EnricoMi commented :
I am currently looking into this. I have created a very simple connector that can load data from DGraph into Spark. I have a few fundamental questions / requirements to get to a robust solution.
Spark is a massively parallel cluster where hundreds or thousands of concurrent reads would hit the DGraph cluster. For this to work the Spark connector 1) needs to know the exact partitioning and available alphas existing in DGraph, and 2) needs to be able to query / read non-overlapping and deterministic parts (partitions) of the data. Is there a way to get access to the partitioning and cluster setup through the grpc endpoint? What I would need is the groups, the predicate range per group and the alphas per group. Would I at al be able to query a given alpha directlyl? Handling a change of this partitioning will be challenging.
The next thing is to be able to read fraction of the graph. Lets consider two use-cases: I) read the entire graph and II) given a GraphQL query, read the entire result set. For each of these use-cases there needs to be a way to retrieve a fixed fraction (in Spark called a partition, not 1:1 a DGraph partition, but for simplicity and performance a Spark partition is a well defined subset of a DGraph partition). How could I read a single partition of DGraph data? Simplest approach would be
has(PROPERTY) for the set of properties in a partition.
Spark partitions are immutable. Can we, for the lifetime of a Spark partition that is mapped to a DGraph partition, guarantee we see an immutable graph / a snapshot?

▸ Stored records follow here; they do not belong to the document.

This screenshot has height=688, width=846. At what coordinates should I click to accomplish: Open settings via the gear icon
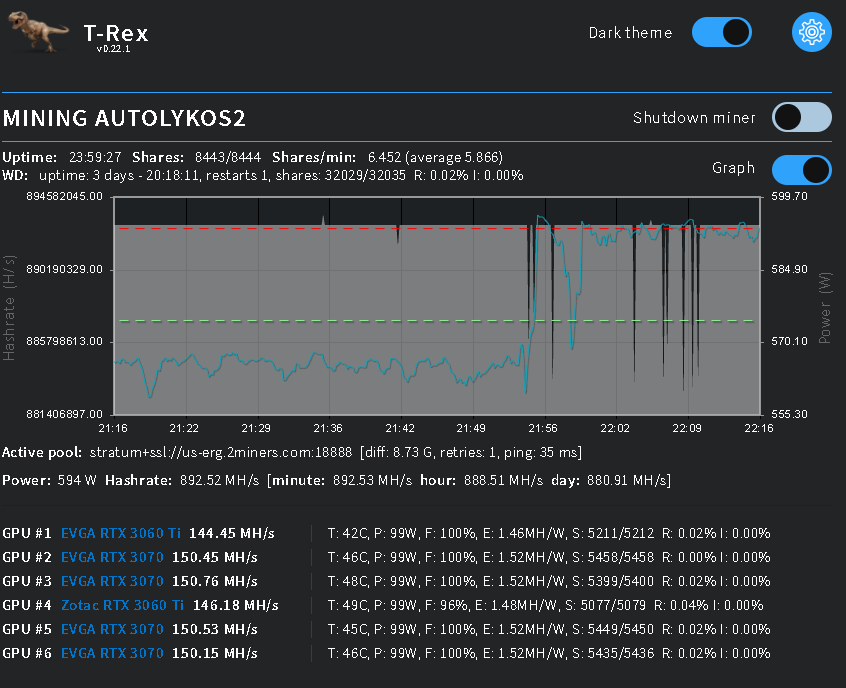(x=812, y=32)
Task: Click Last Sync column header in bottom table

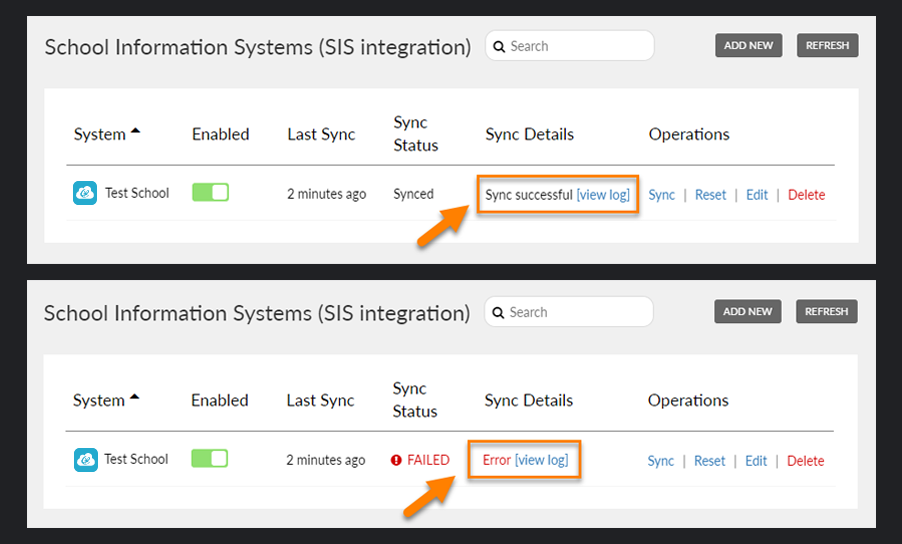Action: (320, 400)
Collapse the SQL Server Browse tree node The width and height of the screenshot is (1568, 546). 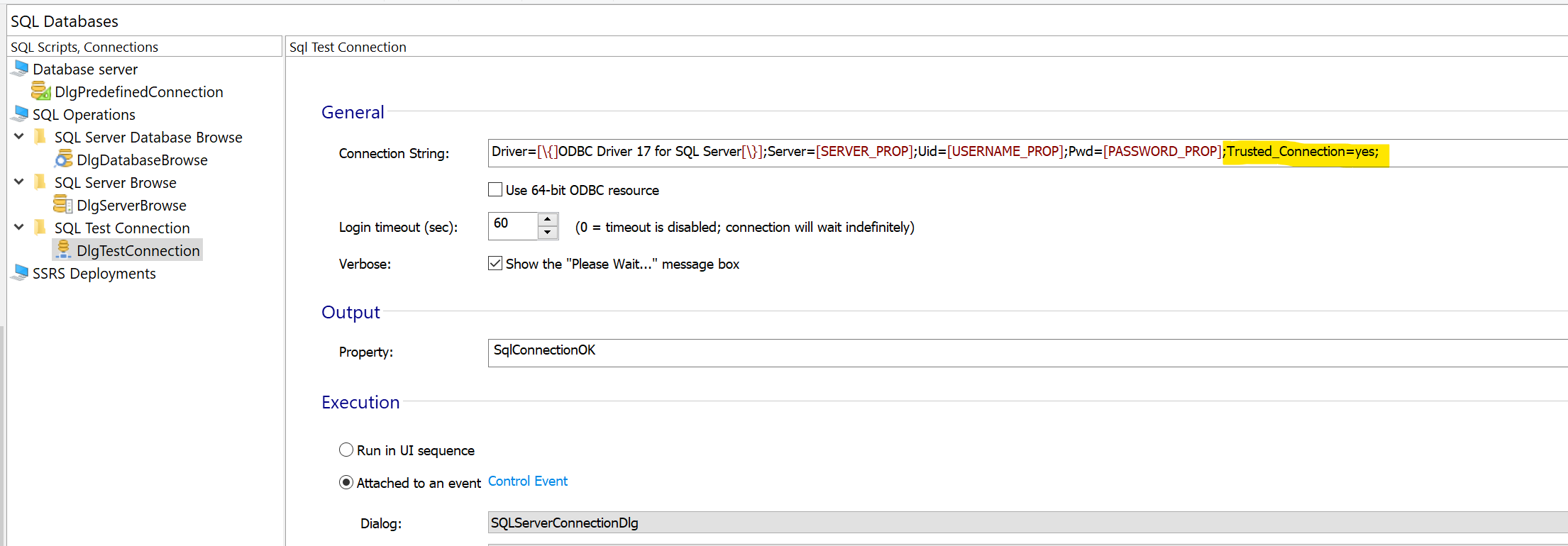click(19, 182)
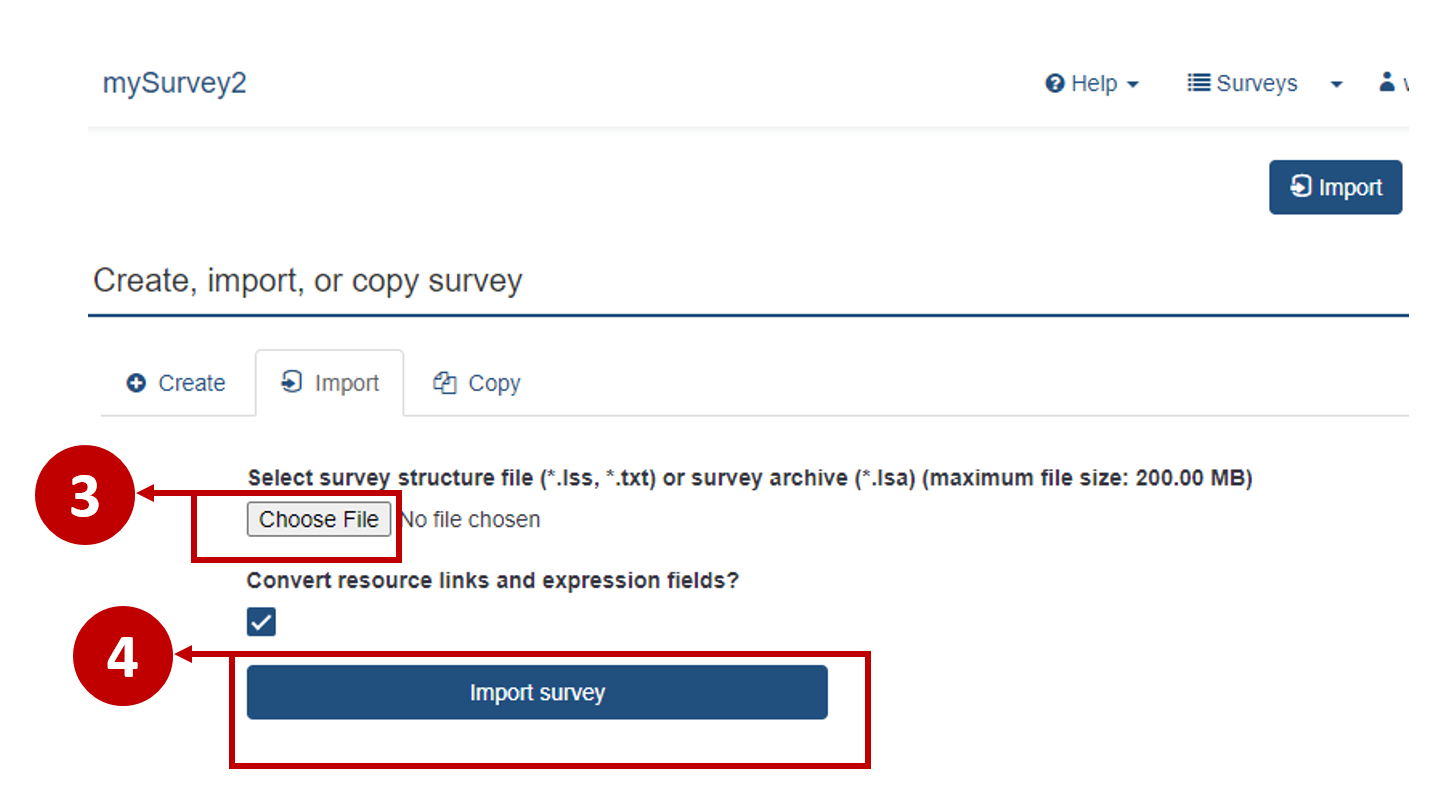Click the mySurvey2 title link
Image resolution: width=1429 pixels, height=789 pixels.
[x=174, y=83]
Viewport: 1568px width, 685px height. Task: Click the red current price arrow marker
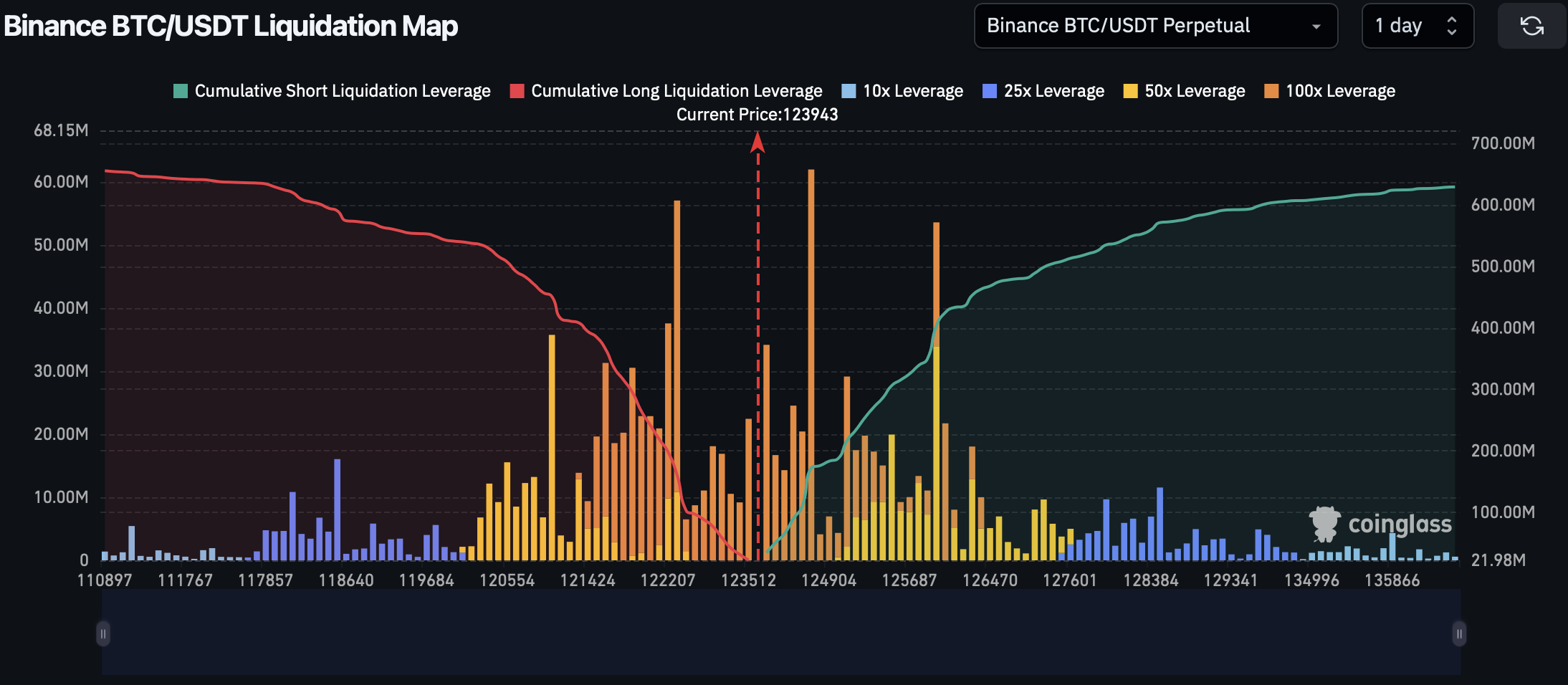[757, 143]
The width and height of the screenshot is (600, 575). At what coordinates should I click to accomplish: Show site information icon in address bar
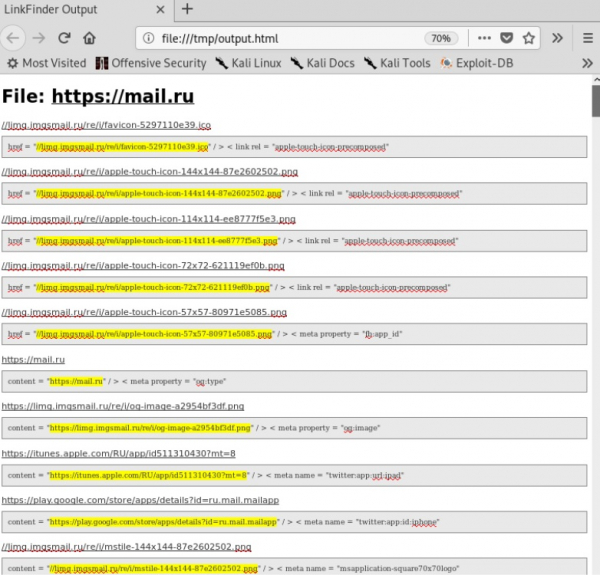click(x=150, y=38)
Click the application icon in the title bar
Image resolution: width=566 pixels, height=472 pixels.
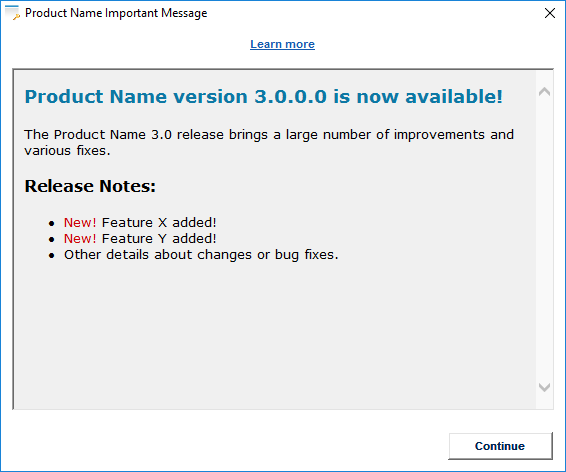pos(12,13)
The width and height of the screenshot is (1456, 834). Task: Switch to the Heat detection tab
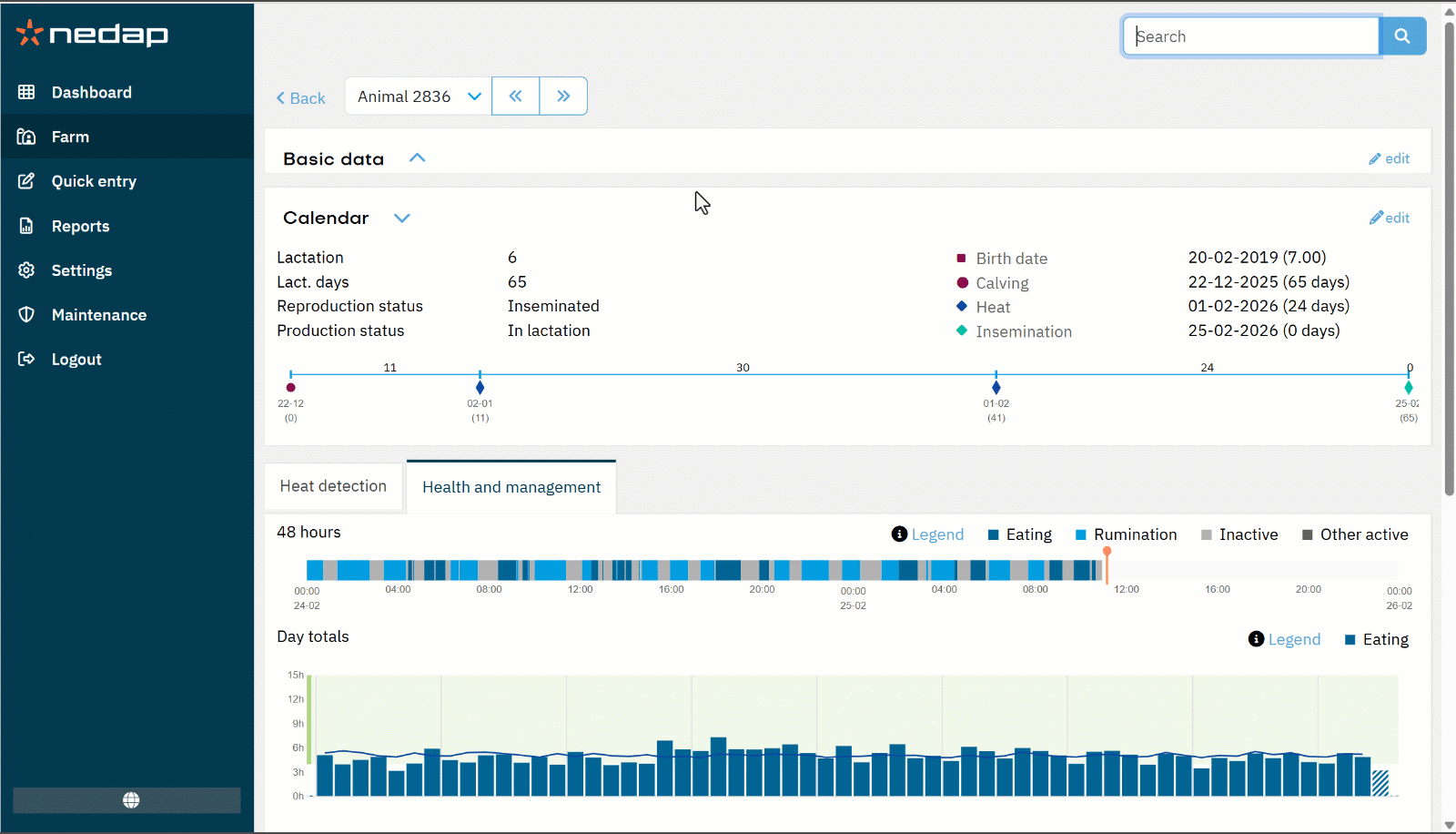click(333, 486)
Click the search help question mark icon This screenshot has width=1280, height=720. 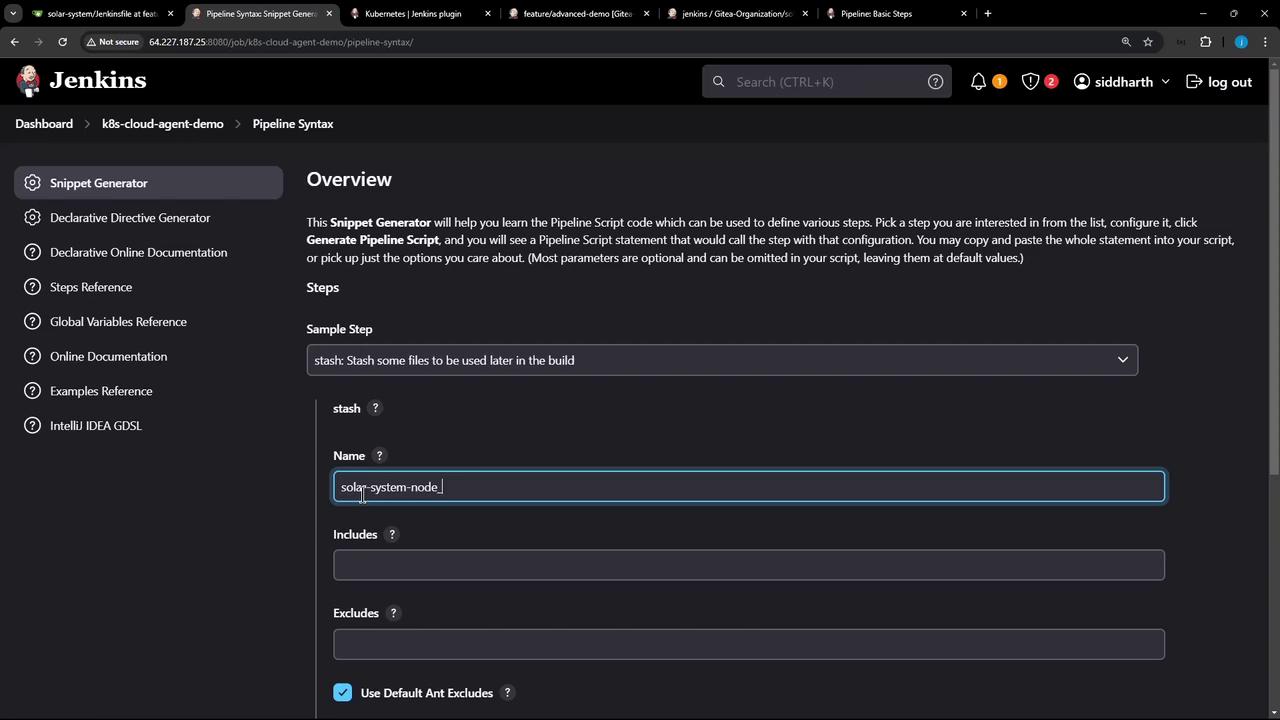coord(935,82)
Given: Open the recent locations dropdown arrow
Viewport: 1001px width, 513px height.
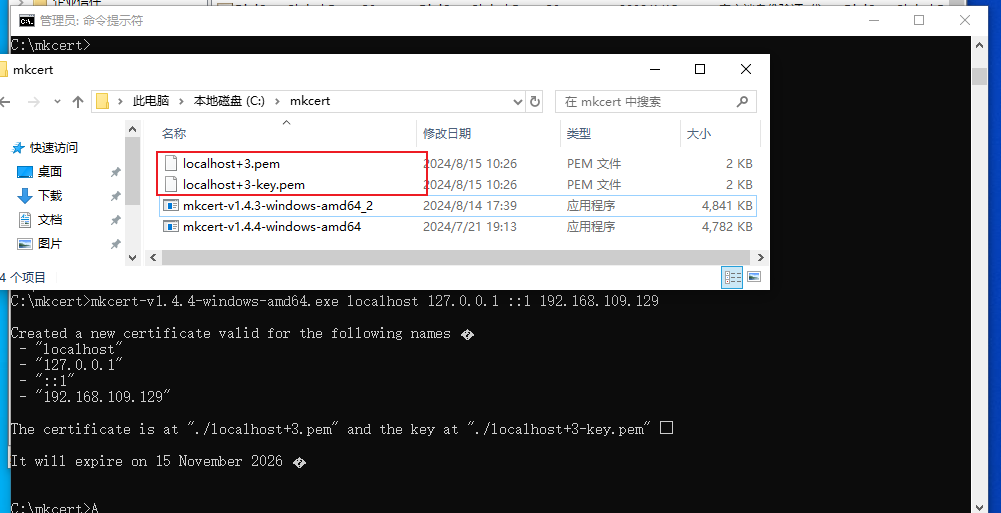Looking at the screenshot, I should click(55, 101).
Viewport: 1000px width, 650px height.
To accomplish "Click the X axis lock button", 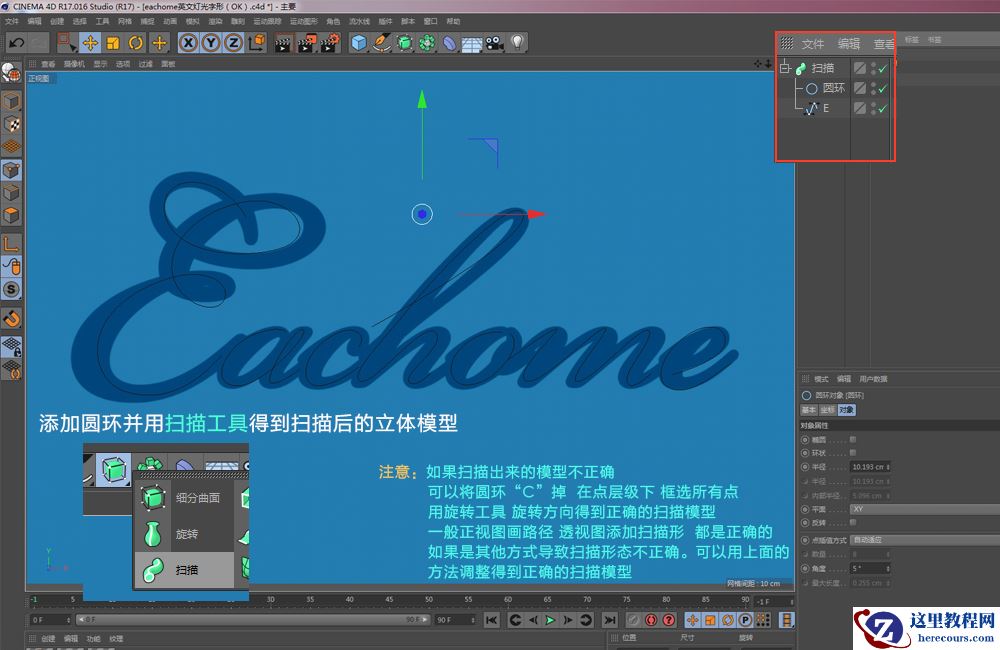I will (x=189, y=43).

In use-case II), a Spark partition is not mapped to a DGraph partition anymore, because the data potentially come from multiple DGraph partitions already. How could the result set be split into Spark partitions? With pagination? That would require to know the exact number of results in the first place. The result
uid space could be split into partition ranges. Are range queries like
0x1 <= uid < 0x9 supported and efficient on an arbitrary GraphQL query? Can I get the space of possible
uids / the min and max
uid existing in the DGraph?
Finally, given a single Spark partition ideally is in the order of 1 million rows / predicates / triples, a streaming JSON result from grpc would be desirable. Using the example of the official Java client,
client.newReadOnlyTransaction().query(query) loads the entire response JSON into memory, then parses it into a JsonObject or something alike before I can provide it to the iterative Spark API. Does the grpc support a JSON stream? Do you know if the Java client supports that stream of results if grpc does?